→ PROMPT
With nothing omitted, transcribe the entries exactly as written.

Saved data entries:
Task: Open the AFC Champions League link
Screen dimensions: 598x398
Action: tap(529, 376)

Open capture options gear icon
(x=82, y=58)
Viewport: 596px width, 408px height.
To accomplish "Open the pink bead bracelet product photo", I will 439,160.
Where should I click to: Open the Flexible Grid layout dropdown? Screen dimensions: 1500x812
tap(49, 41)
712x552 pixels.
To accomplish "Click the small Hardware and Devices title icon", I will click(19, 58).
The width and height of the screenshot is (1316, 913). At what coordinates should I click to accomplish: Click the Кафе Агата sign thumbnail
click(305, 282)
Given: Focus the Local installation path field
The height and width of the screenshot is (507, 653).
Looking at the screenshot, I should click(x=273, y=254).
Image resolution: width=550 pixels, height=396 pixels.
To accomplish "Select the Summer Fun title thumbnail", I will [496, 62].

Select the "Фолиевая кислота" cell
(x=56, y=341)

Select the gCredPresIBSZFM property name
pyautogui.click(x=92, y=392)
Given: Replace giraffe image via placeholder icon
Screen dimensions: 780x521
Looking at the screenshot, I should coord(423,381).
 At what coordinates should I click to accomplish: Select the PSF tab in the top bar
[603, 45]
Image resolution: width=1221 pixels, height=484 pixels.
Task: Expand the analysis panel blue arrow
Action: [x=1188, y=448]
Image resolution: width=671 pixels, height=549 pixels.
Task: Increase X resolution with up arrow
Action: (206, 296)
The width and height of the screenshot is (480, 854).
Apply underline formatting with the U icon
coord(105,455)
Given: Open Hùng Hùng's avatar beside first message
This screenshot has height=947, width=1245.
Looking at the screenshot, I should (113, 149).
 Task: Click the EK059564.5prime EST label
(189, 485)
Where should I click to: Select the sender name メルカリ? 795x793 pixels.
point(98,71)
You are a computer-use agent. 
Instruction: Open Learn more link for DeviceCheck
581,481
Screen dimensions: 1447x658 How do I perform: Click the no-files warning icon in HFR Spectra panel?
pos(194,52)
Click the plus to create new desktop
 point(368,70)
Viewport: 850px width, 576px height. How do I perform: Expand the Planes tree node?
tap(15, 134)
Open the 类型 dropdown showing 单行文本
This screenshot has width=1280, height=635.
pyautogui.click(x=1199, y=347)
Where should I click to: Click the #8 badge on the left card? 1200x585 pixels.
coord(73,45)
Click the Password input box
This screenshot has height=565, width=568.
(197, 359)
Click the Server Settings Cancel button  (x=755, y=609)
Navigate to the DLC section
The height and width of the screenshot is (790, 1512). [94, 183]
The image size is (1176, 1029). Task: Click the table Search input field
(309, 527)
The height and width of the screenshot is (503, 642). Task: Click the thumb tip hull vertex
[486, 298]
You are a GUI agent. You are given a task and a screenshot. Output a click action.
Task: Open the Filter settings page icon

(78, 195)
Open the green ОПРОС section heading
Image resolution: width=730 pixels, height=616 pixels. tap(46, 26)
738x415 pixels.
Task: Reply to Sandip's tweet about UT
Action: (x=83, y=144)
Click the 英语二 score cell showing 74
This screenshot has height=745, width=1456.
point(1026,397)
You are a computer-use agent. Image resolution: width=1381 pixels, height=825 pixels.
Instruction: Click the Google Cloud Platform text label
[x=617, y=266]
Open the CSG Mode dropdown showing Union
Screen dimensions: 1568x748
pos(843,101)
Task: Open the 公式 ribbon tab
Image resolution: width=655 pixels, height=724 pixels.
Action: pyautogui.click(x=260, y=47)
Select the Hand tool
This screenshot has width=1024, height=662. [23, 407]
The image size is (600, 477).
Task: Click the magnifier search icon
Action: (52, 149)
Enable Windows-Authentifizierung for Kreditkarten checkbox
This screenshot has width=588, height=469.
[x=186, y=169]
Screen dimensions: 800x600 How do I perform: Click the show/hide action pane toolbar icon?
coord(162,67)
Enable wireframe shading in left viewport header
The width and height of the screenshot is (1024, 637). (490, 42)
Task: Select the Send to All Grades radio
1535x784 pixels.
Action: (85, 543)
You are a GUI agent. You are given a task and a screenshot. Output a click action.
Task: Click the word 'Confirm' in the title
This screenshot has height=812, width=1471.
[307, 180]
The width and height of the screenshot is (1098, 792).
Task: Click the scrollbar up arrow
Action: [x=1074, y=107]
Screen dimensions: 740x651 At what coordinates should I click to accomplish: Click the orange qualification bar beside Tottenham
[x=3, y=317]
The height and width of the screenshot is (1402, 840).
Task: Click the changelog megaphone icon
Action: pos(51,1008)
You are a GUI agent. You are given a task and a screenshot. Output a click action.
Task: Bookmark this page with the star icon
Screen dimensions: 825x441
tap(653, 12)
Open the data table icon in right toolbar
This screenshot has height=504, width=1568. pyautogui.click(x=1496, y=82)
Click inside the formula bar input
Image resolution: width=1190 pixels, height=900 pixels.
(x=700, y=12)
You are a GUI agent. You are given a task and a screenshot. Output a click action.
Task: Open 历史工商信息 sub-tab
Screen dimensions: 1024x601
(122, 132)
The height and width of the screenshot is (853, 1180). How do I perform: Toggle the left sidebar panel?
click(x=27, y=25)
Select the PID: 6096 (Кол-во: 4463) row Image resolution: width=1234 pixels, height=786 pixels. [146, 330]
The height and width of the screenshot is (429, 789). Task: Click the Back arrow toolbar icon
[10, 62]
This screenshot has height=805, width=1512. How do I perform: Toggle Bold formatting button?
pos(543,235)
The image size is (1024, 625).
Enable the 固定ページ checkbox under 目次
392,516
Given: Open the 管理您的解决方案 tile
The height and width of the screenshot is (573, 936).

→ YOUR RESPONSE
Task: Open the AFC Champions League link
Screen dimensions: 598x398
Action: tap(529, 376)

Open capture options gear icon
(x=82, y=58)
Viewport: 596px width, 408px height.
To accomplish "Open the pink bead bracelet product photo", I will 439,160.
Where should I click to: Open the Flexible Grid layout dropdown? Screen dimensions: 1500x812
tap(49, 41)
712x552 pixels.
To accomplish "Click the small Hardware and Devices title icon", I will click(19, 58).
The width and height of the screenshot is (1316, 913). At what coordinates should I click to accomplish: Click the Кафе Агата sign thumbnail
click(305, 282)
Given: Focus the Local installation path field
The height and width of the screenshot is (507, 653).
Looking at the screenshot, I should click(x=273, y=254).
Image resolution: width=550 pixels, height=396 pixels.
To accomplish "Select the Summer Fun title thumbnail", I will [496, 62].

Select the "Фолиевая кислота" cell
(x=56, y=341)

Select the gCredPresIBSZFM property name
pyautogui.click(x=92, y=392)
Given: Replace giraffe image via placeholder icon
Screen dimensions: 780x521
Looking at the screenshot, I should coord(423,381).
 At what coordinates should I click to accomplish: Select the PSF tab in the top bar
[603, 45]
Image resolution: width=1221 pixels, height=484 pixels.
Task: Expand the analysis panel blue arrow
Action: [x=1188, y=448]
Image resolution: width=671 pixels, height=549 pixels.
Task: Increase X resolution with up arrow
Action: (206, 296)
The width and height of the screenshot is (480, 854).
Apply underline formatting with the U icon
coord(105,455)
Given: Open Hùng Hùng's avatar beside first message
This screenshot has height=947, width=1245.
Looking at the screenshot, I should (113, 149).
 Task: Click the EK059564.5prime EST label
(189, 485)
Where should I click to: Select the sender name メルカリ? 795x793 pixels.
point(98,71)
You are a computer-use agent. 
Instruction: Open Learn more link for DeviceCheck
581,481
Screen dimensions: 1447x658 How do I perform: Click the no-files warning icon in HFR Spectra panel?
pos(194,52)
Click the plus to create new desktop
 point(368,70)
Viewport: 850px width, 576px height. How do I perform: Expand the Planes tree node?
tap(15, 134)
Open the 类型 dropdown showing 单行文本
This screenshot has width=1280, height=635.
pyautogui.click(x=1199, y=347)
Where should I click to: Click the #8 badge on the left card? 1200x585 pixels.
coord(73,45)
Click the Password input box
This screenshot has height=565, width=568.
(197, 359)
Click the Server Settings Cancel button  (x=755, y=609)
Navigate to the DLC section
The height and width of the screenshot is (790, 1512). [94, 183]
The image size is (1176, 1029). Task: Click the table Search input field
(309, 527)
The height and width of the screenshot is (503, 642). Task: Click the thumb tip hull vertex
[486, 298]
You are a GUI agent. You are given a task and a screenshot. Output a click action.
Task: Open the Filter settings page icon

(78, 195)
Open the green ОПРОС section heading
Image resolution: width=730 pixels, height=616 pixels. tap(46, 26)
738x415 pixels.
Task: Reply to Sandip's tweet about UT
Action: (x=83, y=144)
Click the 英语二 score cell showing 74
This screenshot has height=745, width=1456.
point(1026,397)
You are a computer-use agent. Image resolution: width=1381 pixels, height=825 pixels.
Instruction: Click the Google Cloud Platform text label
[x=617, y=266]
Open the CSG Mode dropdown showing Union
Screen dimensions: 1568x748
pos(843,101)
Task: Open the 公式 ribbon tab
Image resolution: width=655 pixels, height=724 pixels.
Action: pyautogui.click(x=260, y=47)
Select the Hand tool
This screenshot has width=1024, height=662. [23, 407]
The image size is (600, 477).
Task: Click the magnifier search icon
Action: (52, 149)
Enable Windows-Authentifizierung for Kreditkarten checkbox
This screenshot has width=588, height=469.
[x=186, y=169]
Screen dimensions: 800x600 How do I perform: Click the show/hide action pane toolbar icon?
coord(162,67)
Enable wireframe shading in left viewport header
The width and height of the screenshot is (1024, 637). (490, 42)
Task: Select the Send to All Grades radio
1535x784 pixels.
Action: (85, 543)
You are a GUI agent. You are given a task and a screenshot. Output a click action.
Task: Click the word 'Confirm' in the title
This screenshot has height=812, width=1471.
[307, 180]
The width and height of the screenshot is (1098, 792).
Task: Click the scrollbar up arrow
Action: [x=1074, y=107]
Screen dimensions: 740x651 At what coordinates should I click to accomplish: Click the orange qualification bar beside Tottenham
[x=3, y=317]
The height and width of the screenshot is (1402, 840).
Task: Click the changelog megaphone icon
Action: pos(51,1008)
You are a GUI agent. You are given a task and a screenshot. Output a click action.
Task: Bookmark this page with the star icon
Screen dimensions: 825x441
tap(653, 12)
Open the data table icon in right toolbar
This screenshot has height=504, width=1568. pyautogui.click(x=1496, y=82)
Click inside the formula bar input
Image resolution: width=1190 pixels, height=900 pixels.
(x=700, y=12)
You are a GUI agent. You are given a task and a screenshot. Output a click action.
Task: Open 历史工商信息 sub-tab
Screen dimensions: 1024x601
(122, 132)
The height and width of the screenshot is (853, 1180). How do I perform: Toggle the left sidebar panel?
click(x=27, y=25)
Select the PID: 6096 (Кол-во: 4463) row Image resolution: width=1234 pixels, height=786 pixels. [146, 330]
The height and width of the screenshot is (429, 789). Task: Click the Back arrow toolbar icon
[10, 62]
This screenshot has height=805, width=1512. How do I perform: Toggle Bold formatting button?
pos(543,235)
The image size is (1024, 625).
Enable the 固定ページ checkbox under 目次
392,516
Given: Open the 管理您的解决方案 tile
The height and width of the screenshot is (573, 936).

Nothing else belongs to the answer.